The board approves the next tranche of funding. Not because the plan is guaranteed, but because it’s coherent and evidence-based.

Angela stays on the call after the others drop off. “The fact that you were willing to present a plan that partially walks away from 100% local sourcing tells me you’re making decisions based on data, not sentiment. That’s what we needed to see.”

Four weeks later

The pause button: twenty-three subscribers used it. Nineteen resumed. Four extended but none cancelled. Monthly churn dropped from 5.5% to just over 4%.

The two-tier model: fourteen new subscribers chose the Fresh Box ($20), six chose Local ($25). Nobody switched from Local to Fresh: the new tier is expanding the market, not cannibalising the existing one. Sam checked five of the Fresh Box subscribers in their welcome call. Three had compared Greenbox to Freshly. The $20 price point made the comparison close enough that the recipe cards tipped the balance.

“Freshly has better technology and a lower price,” Charlotte says. “You have better curation and a clearer job-to-be-done. The question is which one matters more in six months.”

The draft

On the evening after the board call, Maya sits at the kitchen table. Nadia pours her a glass of wine.

“They said yes?”

“They said yes.”

“Then why do you look like that?”

Maya opens her email drafts. The “pausing operations” email is still there: three sentences, unsent, from the night after the BMC session. She reads it once. Then she closes the draft folder. Not deleting it. Not yet.

“I look like this because the hard part isn’t over. It’s changing shape.”

Freshly has ninety subscribers in Perth after one month. Sam tracks the number. Greenbox has two hundred and thirty-one. But Freshly’s growth rate is steeper. Dave reported that Rachel got a call from them last week. Rachel told them to get stuffed, but Rachel is one farmer.

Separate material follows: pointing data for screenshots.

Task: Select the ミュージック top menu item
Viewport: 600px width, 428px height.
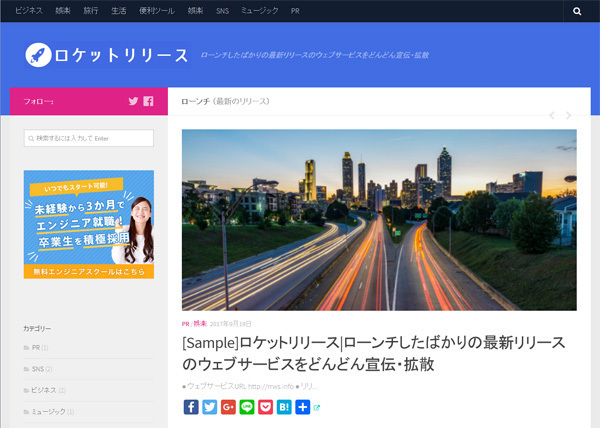Action: tap(260, 11)
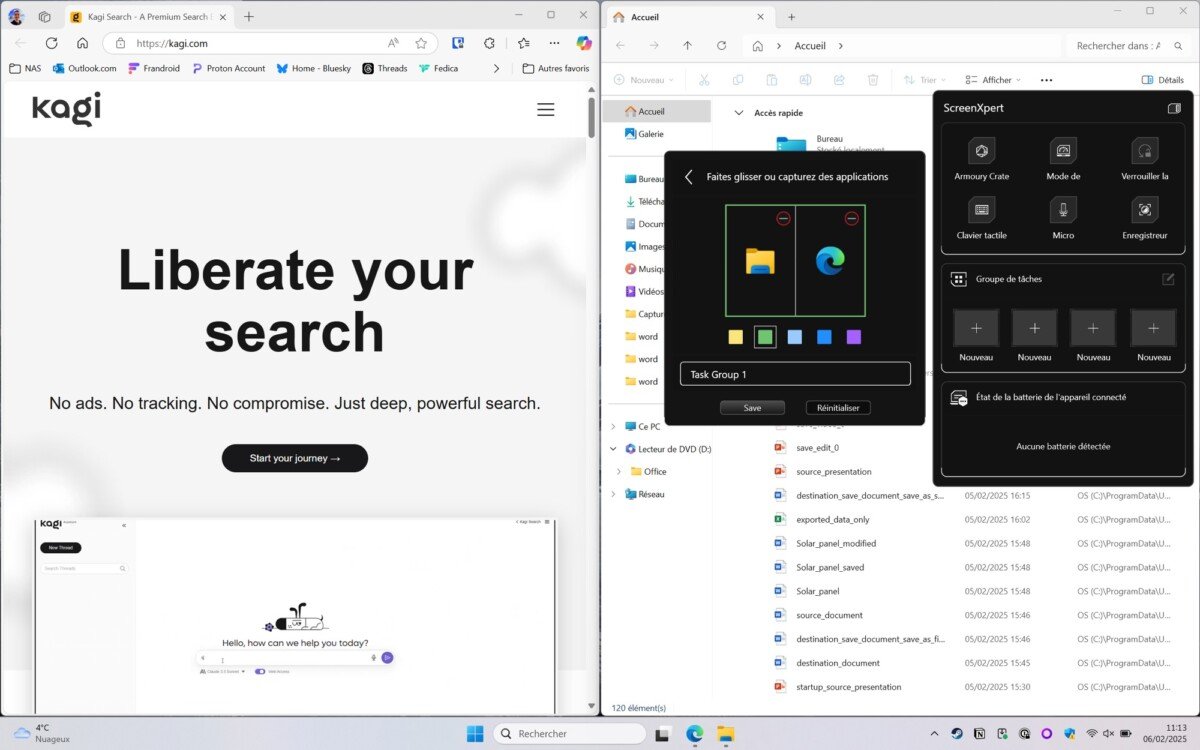Image resolution: width=1200 pixels, height=750 pixels.
Task: Select Galerie in the navigation pane
Action: tap(650, 134)
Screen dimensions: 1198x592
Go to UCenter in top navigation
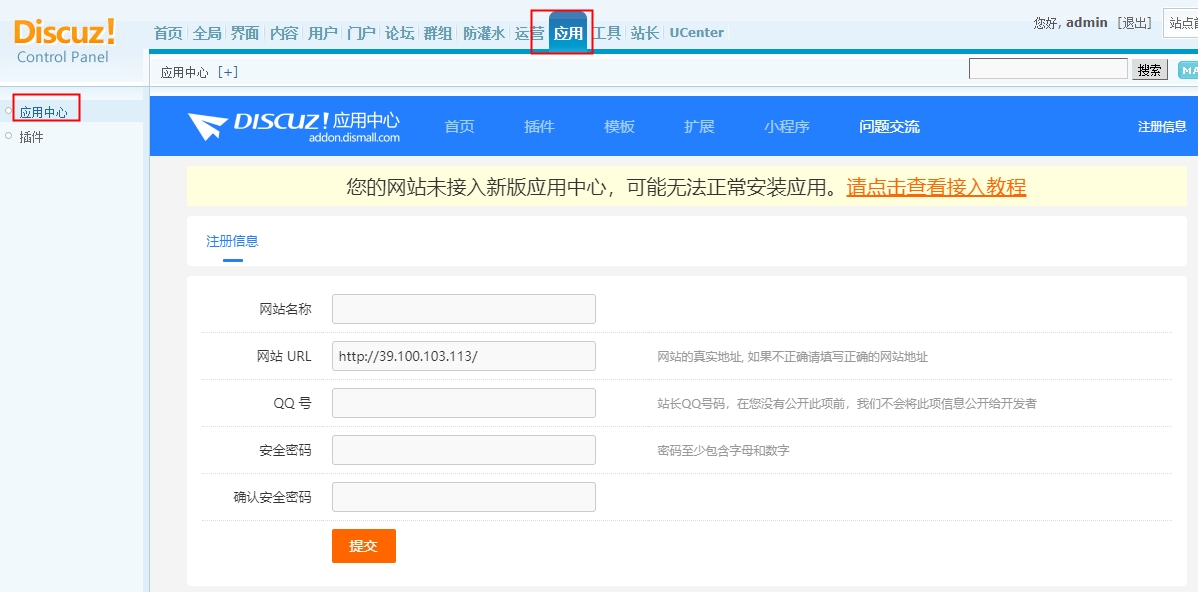[x=696, y=33]
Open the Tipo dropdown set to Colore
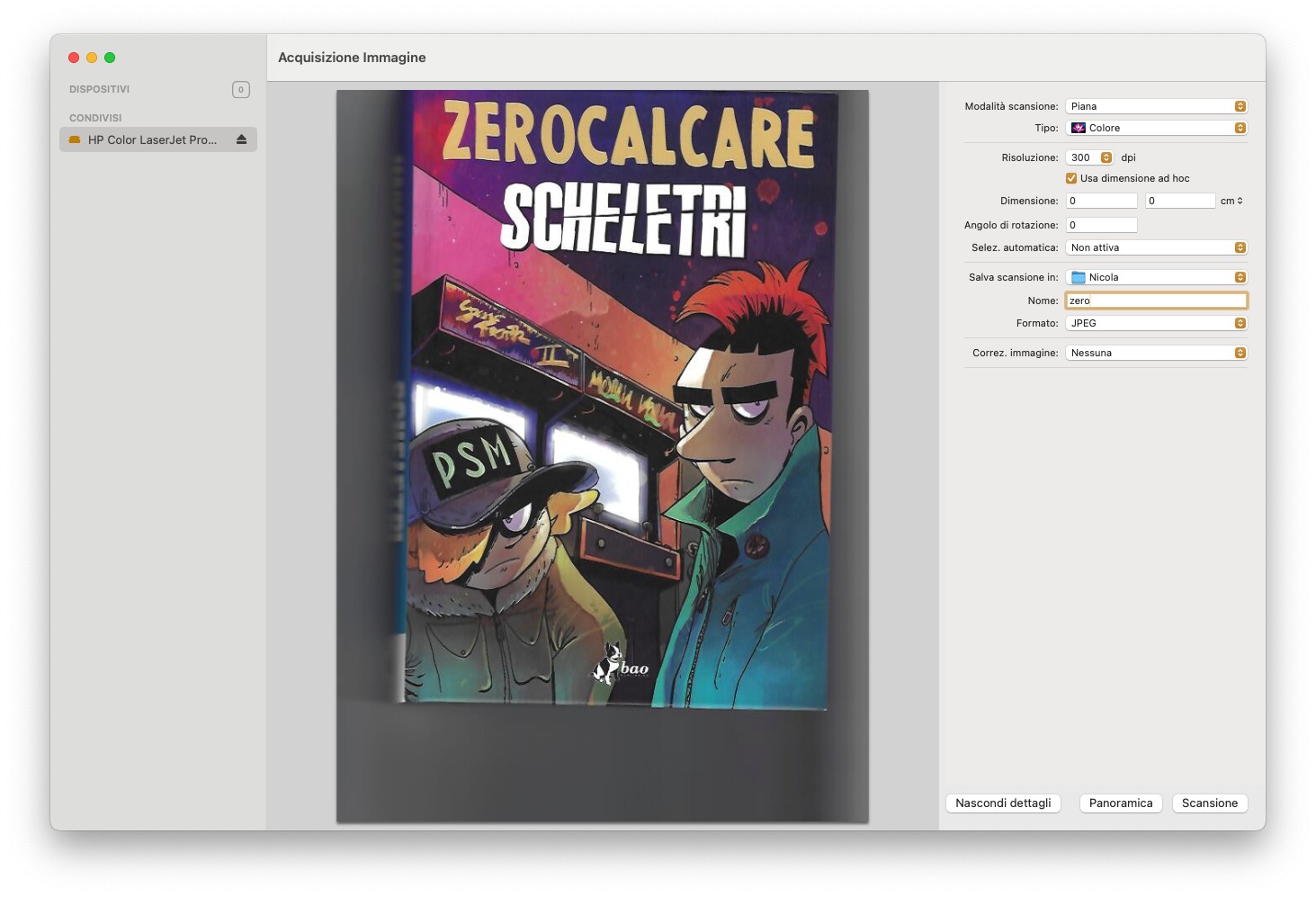The image size is (1316, 897). [x=1156, y=128]
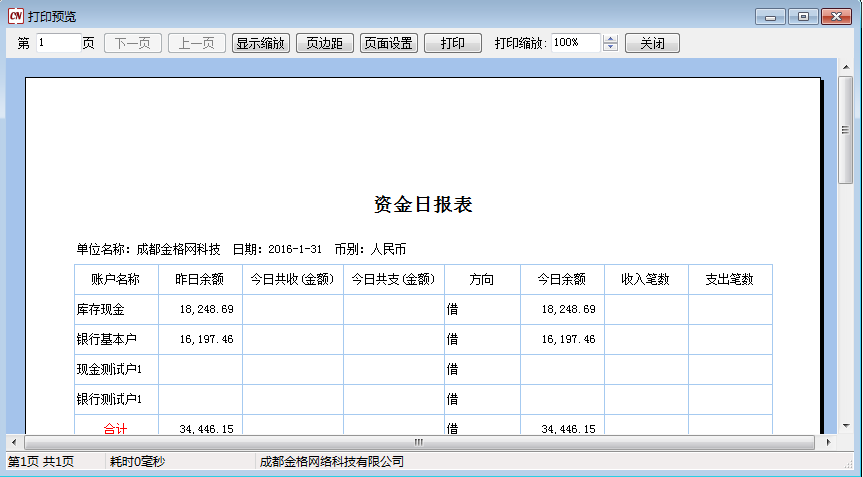Increase print zoom with up arrow

[611, 39]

Greenbox raises its funding. The board is satisfied. Churn is dropping. The two-tier model is expanding the market without cannibalising the existing one. The team understands the subscriber, not the customer they imagined at the Margaret River market, but the real one, the one who hires Greenbox so that dinner is already decided when they walk through the door.

That’s product-market fit. Not a guess. Evidence.

The team grows from five to twelve. A second city goes on the calendar. New subscribers arrive faster than at any point in the company’s history. And then the problems change.

The codebase that five people understood becomes a system twelve people need to work in. The architecture that worked at startup scale starts creaking. New developers join and don’t know why things are built the way they are. A change in the billing module breaks the delivery scheduler because nobody realised they were coupled. Tom fixes it in an hour, but the look on his face says he knows: this will happen again, and next time it might not be the billing module. It might be the substitution engine, or the allergen flags, or something that sends the wrong produce to the wrong person.

The techniques from the first two series got Greenbox here. But “here” is a different kind of problem. Not “what should we build?” but “how do we build at scale without the system collapsing under its own weight?”

Charlotte has a name for the approach: Domain-Driven Design. It starts with drawing boundaries around the parts of the system that change for different reasons.